The limited number of CEs often identified in birds relative to mammals has repeatedly been linked to gene loss [22, 24, 64]. However, the role of gene loss in avian evolution, genome size, and prediction of CEs has recently been questioned. According to Bornelov et al. (2017), gene loss was incorrectly hypothesized from the absence of genes clustering in GC-rich regions in the earlier chicken genome assemblies [25]. In fact, these regions are often difficult to sequence and assemble. The issue is particularly prominent in the GC-rich micro-chromosomes, which, as we show, contribute disproportionately to the total density of functional sequence (S2 Fig). We therefore recommend future comparative genomics studies in chicken to make use of the most recent and complete genome assembly to avoid any erroneous link of CEs to gene loss in chicken.

Conserved non-protein-coding elements are maintained by purifying selection

A fundamental question in the study of CNEs is the role of purifying selection. Purifying selection can be discriminated from a low mutation rate by comparing the derived allele frequency (DAF) spectra in constrained regions (i.e. CNEs) with that of neutral regions (i.e. non-CNEs) [9, 43]. The rationale is that new mutations are unlikely to increase in frequency in constrained regions. Although CNEs are identified using an interspecific comparative genomic approach, the evolution and dynamics of these regions are generally analyzed at an intraspecific scale by looking at polymorphism data [43, 65]. In this study, we showed that the evolutionary constraint acting on the 23 sauropsids is correlated with constraint within the chicken populations, as assessed from chicken polymorphism data. Consistent with studies in humans [12, 43], plants [6], and Drosophila [9, 57], the derived allele frequency spectra of our chicken populations is shifted towards an excess of rare variants in CNEs.

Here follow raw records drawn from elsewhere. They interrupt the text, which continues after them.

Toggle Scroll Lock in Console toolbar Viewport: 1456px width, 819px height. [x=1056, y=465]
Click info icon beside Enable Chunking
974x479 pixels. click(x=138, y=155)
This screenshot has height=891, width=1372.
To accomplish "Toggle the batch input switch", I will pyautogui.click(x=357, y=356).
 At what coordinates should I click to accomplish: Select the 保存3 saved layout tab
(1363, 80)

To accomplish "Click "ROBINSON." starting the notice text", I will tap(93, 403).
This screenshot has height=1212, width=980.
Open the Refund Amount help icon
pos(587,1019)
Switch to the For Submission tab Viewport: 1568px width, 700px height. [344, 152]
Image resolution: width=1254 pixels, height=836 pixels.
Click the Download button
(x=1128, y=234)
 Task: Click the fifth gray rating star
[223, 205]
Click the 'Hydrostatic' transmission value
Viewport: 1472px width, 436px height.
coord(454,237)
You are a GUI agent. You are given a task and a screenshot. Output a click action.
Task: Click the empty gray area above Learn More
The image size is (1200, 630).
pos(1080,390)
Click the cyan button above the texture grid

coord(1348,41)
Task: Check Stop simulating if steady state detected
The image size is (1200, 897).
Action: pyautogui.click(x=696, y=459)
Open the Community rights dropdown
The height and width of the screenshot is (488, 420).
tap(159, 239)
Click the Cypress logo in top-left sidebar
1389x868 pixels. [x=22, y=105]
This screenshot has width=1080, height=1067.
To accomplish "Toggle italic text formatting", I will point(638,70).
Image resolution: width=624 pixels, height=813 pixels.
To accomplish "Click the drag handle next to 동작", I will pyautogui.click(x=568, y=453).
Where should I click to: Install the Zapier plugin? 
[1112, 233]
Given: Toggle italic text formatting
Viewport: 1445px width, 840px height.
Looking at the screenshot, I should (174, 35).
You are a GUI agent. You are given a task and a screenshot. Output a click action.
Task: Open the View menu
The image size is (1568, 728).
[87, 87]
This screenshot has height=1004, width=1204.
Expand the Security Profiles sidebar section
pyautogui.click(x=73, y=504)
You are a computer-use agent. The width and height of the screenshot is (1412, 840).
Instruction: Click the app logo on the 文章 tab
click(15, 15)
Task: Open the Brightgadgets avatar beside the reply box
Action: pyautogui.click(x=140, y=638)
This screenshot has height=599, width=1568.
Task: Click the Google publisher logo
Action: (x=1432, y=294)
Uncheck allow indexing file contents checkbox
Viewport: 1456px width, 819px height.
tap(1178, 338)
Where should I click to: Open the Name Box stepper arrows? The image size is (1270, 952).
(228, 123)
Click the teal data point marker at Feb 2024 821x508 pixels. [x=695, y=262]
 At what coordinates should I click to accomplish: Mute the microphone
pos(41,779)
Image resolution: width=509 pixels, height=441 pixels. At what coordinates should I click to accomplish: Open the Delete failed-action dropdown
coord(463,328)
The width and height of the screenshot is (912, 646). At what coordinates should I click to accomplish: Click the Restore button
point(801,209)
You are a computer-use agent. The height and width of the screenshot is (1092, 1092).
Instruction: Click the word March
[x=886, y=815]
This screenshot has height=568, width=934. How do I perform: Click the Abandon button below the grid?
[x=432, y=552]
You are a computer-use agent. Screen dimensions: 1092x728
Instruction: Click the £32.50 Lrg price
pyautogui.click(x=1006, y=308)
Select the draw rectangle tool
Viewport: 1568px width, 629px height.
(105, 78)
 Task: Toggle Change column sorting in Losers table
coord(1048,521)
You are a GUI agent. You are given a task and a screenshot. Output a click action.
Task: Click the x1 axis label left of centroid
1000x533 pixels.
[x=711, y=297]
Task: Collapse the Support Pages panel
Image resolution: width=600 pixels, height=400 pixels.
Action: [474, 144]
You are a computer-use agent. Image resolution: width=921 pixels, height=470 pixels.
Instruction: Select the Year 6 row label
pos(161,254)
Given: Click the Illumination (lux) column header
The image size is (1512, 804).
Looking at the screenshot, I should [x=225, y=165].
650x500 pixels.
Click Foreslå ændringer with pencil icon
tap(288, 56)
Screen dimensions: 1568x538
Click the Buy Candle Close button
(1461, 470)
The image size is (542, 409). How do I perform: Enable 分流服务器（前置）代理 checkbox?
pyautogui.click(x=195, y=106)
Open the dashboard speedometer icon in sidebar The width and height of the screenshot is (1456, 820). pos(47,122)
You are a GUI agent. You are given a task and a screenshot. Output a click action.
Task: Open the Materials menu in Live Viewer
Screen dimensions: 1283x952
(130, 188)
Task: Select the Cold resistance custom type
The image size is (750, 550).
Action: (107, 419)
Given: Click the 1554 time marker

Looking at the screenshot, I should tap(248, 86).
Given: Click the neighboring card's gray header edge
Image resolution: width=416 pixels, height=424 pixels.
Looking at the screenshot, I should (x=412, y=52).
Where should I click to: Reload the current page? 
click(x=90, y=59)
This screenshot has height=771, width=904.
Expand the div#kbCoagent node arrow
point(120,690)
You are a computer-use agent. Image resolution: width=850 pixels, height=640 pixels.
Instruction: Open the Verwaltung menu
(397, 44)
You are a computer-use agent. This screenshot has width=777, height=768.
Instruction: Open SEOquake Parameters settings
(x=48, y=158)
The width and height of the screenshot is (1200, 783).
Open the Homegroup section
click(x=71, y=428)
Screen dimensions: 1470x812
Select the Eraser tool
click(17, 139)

These results indicate that the conservation of CNEs in the chicken genome is mainly driven by selective constraints, and not by local variation in mutation rate. The role of purifying selection was also confirmed by the reduced SNP density in CNEs compared to non-CNEs and by the reduced SNP density in specific conserved non-protein-coding subregions. The concordance in SNP density is a clear indication of reduced levels of population diversity and functional roles of CNEs as confirmed by the association of subregions within CNEs to highly severe phenotypes in humans, mouse, and rat. However, future population diversity comparisons in terms of nucleotide diversity (π) [66] or Watterson’s estimator (θw) [67] between outbred and inbred populations would further elucidate our understanding of purifying selection in CNEs.

Integrating comparative and functional genomics into a single score

We developed a ch(icken) Combined Annotation-Dependent Depletion (chCADD) approach that provides scores for all SNPs throughout the chicken genome. These scores are indicative of putative SNP deleteriousness and can be used to prioritize variants. The annotation of chCADD relies on the combination of a diverse set of genomic features, including evolutionary constraints and functional data [20, 21]. Multiple sequence alignments of distantly related species are better suited to differentiate conserved sites that can reliably be used to identify functionally important regions. However, these regions are often large enough to question the functional role of the entire region. Our findings show that chCADD outperforms any conservation-based method alone (e.g. PhastCons) in the identification of functionally important subregions within CNEs. Therefore, methods, such as chCADD, are required to fine-tune in one step CNEs to identify subregions directly linked to—in some cases deleterious—phenotypes.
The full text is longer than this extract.